**Tarefas a fazer**
A) No texto citado, reescreva o trecho que vai de "Publicado em 24/08/2025" até "Tânia Rêgo/Agência Brasil)", inclusive, trocando "Mercosul" por "bloco sul-americano".
B) Nos registros, transcreva sem nenhuma alteração as linhas que vão da que contém "Where should I click to: Click green" até a que contém "will (29, 187).", incluindo as duas.

**Texto citado**
↓

Embaixador José Alfredo Graça Lima: “Brasil não é tão dependente dos EUA”

Publicado em 24/08/2025

Embaixador, José Alfredo Graça Lima, um dos primeiros negociadores do Brasil nas conversas entre o Mercosul e a União Europeia (UE). – (crédito: Tânia Rêgo/Agência Brasil)

Diplomata considera que, nesta relação comercial, os norte-americanos saem perdendo. Adverte, ainda, quer não será fácil redirecionar as exportações antes destinadas a eles para outros mercados — algo a ser feito com cuidado para evitar mais sanções de Donald Trump

Para o vice-presidente do Conselho Curador do Centro Brasileiro de Relações Internacionais (Cebri), embaixador José Alfredo Graça Lima, passou o tempo em que o Brasil era muito dependente dos Estados Unidos em termos de comércio exterior. Mas, apesar de o diplomata considerar que essa relação é mais desfavorável para os norte-americanos do que para os brasileiros, ele afirma que é difícil achar bons substitutos, no curto e no médio prazos, para vender os produtos exportados aos EUA — como café e pescados. Graça Lima defende que a abertura de novos mercados, porém cuidadosamente para que não sejam fechados por pressão dos norte-americanos.

O embaixador avalia, ainda, que a movimentação do presidente Luiz Inácio Lula da Silva para reunir apoio de países do Brics e da União Europeia contra as tarifas de Donald Trump tem poucas chance de resultados concretos. Isso porque, conforme adverte, cada nação tem interesses particulares e está negociando diretamente com os EUA, não em bloco. Mas, apesar de todas as dificuldades, Graça Lima sustenta que a Organização Mundial do Comércio “ainda está viva” — ainda que haja um crescente desrespeito à legislação internacional e o desmonte do órgão de apelação da OMC. Leia a seguir a entrevista ao Correio.

↑

**Material fornecido**

↓

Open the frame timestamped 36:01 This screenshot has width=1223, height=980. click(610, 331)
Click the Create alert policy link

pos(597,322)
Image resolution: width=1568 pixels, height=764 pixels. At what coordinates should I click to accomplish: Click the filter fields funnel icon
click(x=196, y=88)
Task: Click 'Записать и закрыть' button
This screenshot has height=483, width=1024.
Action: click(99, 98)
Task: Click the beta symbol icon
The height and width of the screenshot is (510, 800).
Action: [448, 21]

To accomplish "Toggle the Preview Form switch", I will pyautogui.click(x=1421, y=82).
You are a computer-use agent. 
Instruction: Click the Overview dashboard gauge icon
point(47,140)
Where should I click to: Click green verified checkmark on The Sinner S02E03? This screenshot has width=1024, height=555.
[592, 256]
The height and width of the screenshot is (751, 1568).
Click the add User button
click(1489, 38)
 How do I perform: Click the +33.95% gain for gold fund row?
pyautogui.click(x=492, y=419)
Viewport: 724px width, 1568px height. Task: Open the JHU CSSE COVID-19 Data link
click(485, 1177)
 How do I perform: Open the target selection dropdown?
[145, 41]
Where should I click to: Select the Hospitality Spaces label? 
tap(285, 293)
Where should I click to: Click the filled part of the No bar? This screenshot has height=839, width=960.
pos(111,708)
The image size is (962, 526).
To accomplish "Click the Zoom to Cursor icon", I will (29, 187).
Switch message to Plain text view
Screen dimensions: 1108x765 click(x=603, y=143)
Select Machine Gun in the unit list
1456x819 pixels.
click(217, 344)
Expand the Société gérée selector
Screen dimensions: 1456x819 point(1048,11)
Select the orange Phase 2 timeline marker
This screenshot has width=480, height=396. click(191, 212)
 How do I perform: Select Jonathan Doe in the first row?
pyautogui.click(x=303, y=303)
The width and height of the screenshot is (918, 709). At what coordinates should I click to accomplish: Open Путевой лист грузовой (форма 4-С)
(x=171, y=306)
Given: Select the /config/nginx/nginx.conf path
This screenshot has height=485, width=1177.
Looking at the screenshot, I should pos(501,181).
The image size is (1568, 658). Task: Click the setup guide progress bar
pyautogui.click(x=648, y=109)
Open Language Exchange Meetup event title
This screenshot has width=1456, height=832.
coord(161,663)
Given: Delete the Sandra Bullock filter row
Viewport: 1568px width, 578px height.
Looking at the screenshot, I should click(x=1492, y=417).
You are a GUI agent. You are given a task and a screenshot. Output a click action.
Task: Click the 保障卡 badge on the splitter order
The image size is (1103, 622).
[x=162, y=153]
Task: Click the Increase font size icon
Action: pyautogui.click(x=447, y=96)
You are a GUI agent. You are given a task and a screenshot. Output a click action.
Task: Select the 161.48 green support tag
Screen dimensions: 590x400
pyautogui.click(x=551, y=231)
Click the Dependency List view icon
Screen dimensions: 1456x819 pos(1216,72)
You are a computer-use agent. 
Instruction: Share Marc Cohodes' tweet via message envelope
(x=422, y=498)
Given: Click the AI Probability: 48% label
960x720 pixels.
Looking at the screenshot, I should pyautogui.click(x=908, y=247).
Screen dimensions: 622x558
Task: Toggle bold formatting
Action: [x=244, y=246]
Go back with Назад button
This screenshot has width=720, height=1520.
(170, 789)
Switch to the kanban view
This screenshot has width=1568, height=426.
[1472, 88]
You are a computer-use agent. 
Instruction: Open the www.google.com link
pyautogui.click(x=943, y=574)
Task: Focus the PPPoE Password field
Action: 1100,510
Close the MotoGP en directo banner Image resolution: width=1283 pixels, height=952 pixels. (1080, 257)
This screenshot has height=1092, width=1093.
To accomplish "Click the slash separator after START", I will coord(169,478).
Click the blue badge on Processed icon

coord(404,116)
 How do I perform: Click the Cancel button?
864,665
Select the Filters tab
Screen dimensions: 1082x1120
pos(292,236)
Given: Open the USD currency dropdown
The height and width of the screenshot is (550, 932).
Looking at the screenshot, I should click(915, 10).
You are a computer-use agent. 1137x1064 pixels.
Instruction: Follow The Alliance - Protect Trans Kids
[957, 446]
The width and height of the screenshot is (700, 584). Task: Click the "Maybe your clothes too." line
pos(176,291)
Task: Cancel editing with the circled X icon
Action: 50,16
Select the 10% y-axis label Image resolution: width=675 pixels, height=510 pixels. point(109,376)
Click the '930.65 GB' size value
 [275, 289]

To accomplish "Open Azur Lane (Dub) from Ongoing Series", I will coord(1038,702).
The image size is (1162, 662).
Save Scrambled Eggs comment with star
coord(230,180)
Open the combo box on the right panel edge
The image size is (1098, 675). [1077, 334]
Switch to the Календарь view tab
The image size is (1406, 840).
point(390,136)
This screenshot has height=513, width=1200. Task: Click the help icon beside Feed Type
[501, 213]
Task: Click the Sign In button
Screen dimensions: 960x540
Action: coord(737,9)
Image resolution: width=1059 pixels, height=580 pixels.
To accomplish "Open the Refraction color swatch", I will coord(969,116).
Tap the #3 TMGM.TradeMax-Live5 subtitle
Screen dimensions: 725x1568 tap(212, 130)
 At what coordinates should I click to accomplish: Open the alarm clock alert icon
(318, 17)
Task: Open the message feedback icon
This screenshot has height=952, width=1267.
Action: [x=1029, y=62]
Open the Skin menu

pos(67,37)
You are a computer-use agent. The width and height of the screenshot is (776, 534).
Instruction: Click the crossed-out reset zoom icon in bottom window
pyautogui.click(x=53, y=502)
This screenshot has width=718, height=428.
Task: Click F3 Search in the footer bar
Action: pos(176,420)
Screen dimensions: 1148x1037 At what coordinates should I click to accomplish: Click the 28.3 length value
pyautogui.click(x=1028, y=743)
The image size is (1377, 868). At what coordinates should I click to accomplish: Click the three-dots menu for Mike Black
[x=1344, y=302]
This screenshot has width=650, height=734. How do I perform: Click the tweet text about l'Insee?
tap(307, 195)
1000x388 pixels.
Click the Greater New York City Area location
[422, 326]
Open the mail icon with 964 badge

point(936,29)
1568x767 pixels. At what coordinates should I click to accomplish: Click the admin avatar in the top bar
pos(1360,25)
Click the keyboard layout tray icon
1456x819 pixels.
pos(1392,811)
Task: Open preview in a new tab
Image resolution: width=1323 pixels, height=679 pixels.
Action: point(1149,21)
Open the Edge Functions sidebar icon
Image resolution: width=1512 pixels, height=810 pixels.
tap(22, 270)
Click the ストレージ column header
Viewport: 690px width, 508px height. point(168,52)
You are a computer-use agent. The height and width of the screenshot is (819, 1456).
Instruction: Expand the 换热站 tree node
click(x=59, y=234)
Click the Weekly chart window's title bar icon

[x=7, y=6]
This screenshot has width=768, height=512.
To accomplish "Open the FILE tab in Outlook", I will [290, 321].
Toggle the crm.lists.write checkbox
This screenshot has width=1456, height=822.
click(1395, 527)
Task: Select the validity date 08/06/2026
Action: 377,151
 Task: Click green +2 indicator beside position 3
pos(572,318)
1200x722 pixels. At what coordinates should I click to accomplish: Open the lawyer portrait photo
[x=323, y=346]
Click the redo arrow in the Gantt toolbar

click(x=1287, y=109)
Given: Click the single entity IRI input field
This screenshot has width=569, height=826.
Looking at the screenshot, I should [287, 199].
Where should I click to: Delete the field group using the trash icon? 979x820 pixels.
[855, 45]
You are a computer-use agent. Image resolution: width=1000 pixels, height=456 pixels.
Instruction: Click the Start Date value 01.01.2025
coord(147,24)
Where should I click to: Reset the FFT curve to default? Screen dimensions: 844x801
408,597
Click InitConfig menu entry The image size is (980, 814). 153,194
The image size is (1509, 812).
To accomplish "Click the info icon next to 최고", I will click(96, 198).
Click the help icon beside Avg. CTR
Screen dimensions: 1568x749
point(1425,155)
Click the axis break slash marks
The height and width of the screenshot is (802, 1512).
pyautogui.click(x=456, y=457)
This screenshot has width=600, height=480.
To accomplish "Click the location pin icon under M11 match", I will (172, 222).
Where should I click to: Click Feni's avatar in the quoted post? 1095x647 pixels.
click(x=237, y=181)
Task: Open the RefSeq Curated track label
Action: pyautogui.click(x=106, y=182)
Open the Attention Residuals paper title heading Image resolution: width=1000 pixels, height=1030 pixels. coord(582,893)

↑

**Respostas por tarefa**
A)
Publicado em 24/08/2025

Embaixador, José Alfredo Graça Lima, um dos primeiros negociadores do Brasil nas conversas entre o bloco sul-americano e a União Europeia (UE). – (crédito: Tânia Rêgo/Agência Brasil)

B)
Where should I click to: Click green verified checkmark on The Sinner S02E03? This screenshot has width=1024, height=555.
[592, 256]
The height and width of the screenshot is (751, 1568).
Click the add User button
click(1489, 38)
 How do I perform: Click the +33.95% gain for gold fund row?
pyautogui.click(x=492, y=419)
Viewport: 724px width, 1568px height. Task: Open the JHU CSSE COVID-19 Data link
click(485, 1177)
 How do I perform: Open the target selection dropdown?
[145, 41]
Where should I click to: Select the Hospitality Spaces label? 
tap(285, 293)
Where should I click to: Click the filled part of the No bar? This screenshot has height=839, width=960.
pos(111,708)
The image size is (962, 526).
To accomplish "Click the Zoom to Cursor icon", I will (29, 187).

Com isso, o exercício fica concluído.